The thing is that we want to simulate what a normal decision making would be. That means that you wake up today, run the code and can see the price closed tomorrow and the last financial statements published. And most of the time tomorrow the price would have changed but not the financial statements.

price date firm TotalRevenue CostofRevenue GrossProfit ResearchDevelopment SellingGeneralandAdministrative
16.11 2015-06-01 ANGO 352392 180738 171654 26594 112382
16.08 2015-06-02 ANGO 352392 180738 171654 26594 112382
16.39 2015-06-03 ANGO 352392 180738 171654 26594 112382
16.07 2015-06-04 ANGO 352392 180738 171654 26594 112382
16.26 2015-06-05 ANGO 352392 180738 171654 26594 112382
16.1 2015-06-08 ANGO 352392 180738 171654 26594 112382

So this table gives you a glimpse of how the database looks like.

Now we have all custom functions that we need to retrieve and store all the data that we are going to need. As you might have supsected already, this is a lot of data. It blows up the RAM of my laptop and most certainly will do the same with yours. In order to avoid that I just decided to create a folder and save all the data in multiple files, so we’ll load one at a time when needed.

tickers <- getTickers(index = "all")

pb <- progress_bar$new(total = length(tickers))

for(t in tickers){
	tryCatch({
		fins <- getFinancials(t)
		prices <- getPrices(t)
		whole_data <- getMerge(financials = fins, prices = prices)
		path <- paste0("data/",t)
		write_feather(whole_data,path)
	}, error=function(e){})

	pb$tick()
}

Defining Investment Strategies

The broad investment strategy that I have defined for this test is the following: At the beginning of each month, an investor saves up some fixed amount of money and invests it in stocks. Which stocks will be decided based upon different more specific strategies that will be tested, but this is the general scheme.

invest <- function(method, data, date, amount_to_invest = 1, stocks_owned, specificity = 1){
	d <- date
	stocks_available <- data %>%
											filter(date == d) %>%
											.$firm %>%
											unique() %>%
											as.character()

See that I have pasted a snippet of code that is an unclosed function. Is not a mistake, I will disclose the rest of the function very soon in many snippets for readability. Note that $specifitiy = 1$ and that it appears everywhere. I’ll explain that later.

Benchmark: Random Selection

The more straightforwarad strategy that we could think of is the random selection. The investor just takes a random ticker from the list of available companies and invests all the money from this month into that stock. Simple as that.
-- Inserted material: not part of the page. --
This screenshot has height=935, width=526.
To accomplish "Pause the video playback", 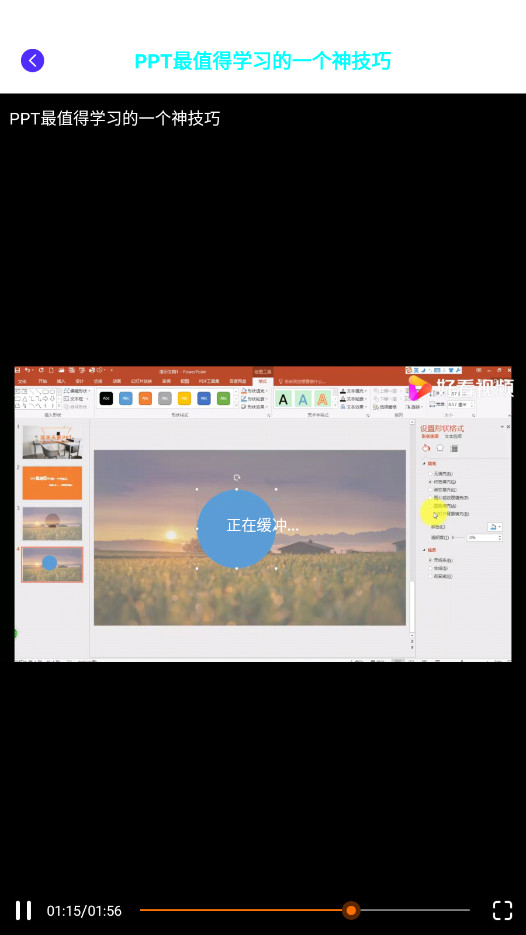I will [23, 911].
This is going to serve as a benchmark. It is a quite dumb one, but any strategy that is not entirely useless musts outperform this strategy. What kind of financial strategy would be one that performs as well as blindly picking stocks out of the index?

	if(method == "random"){
		selected_stock <- stocks_available %>%
		sample(specificity, replace = TRUE)
	}

Price Earnings Ratio (PER)

Both praised and demonized, the PER is one of the most famous financial ratios that is studied in the stock market. This metric tells you how many years you should wait to recover your investment in case you would be getting paid the proportional revenue of the company.

It sounds kind of logic that the price of a stock should correlate with its capacitity of generating revenue. What it is a company if not a machine that inputs some money and outputs even more money? Therefore, it does not seem crazy to evaluate the fair value of a company based on its revenue. However, there is a lot of controversy on whether this ratio is useful or not for fundamental analysis. Amongst other things, some people claim that the revenue of a company is one of the metrics that can be more easily manipulated and hence we shouldn’t rely any decision based on them.

Considering all of that, I though it was worth testing it in our little experiment.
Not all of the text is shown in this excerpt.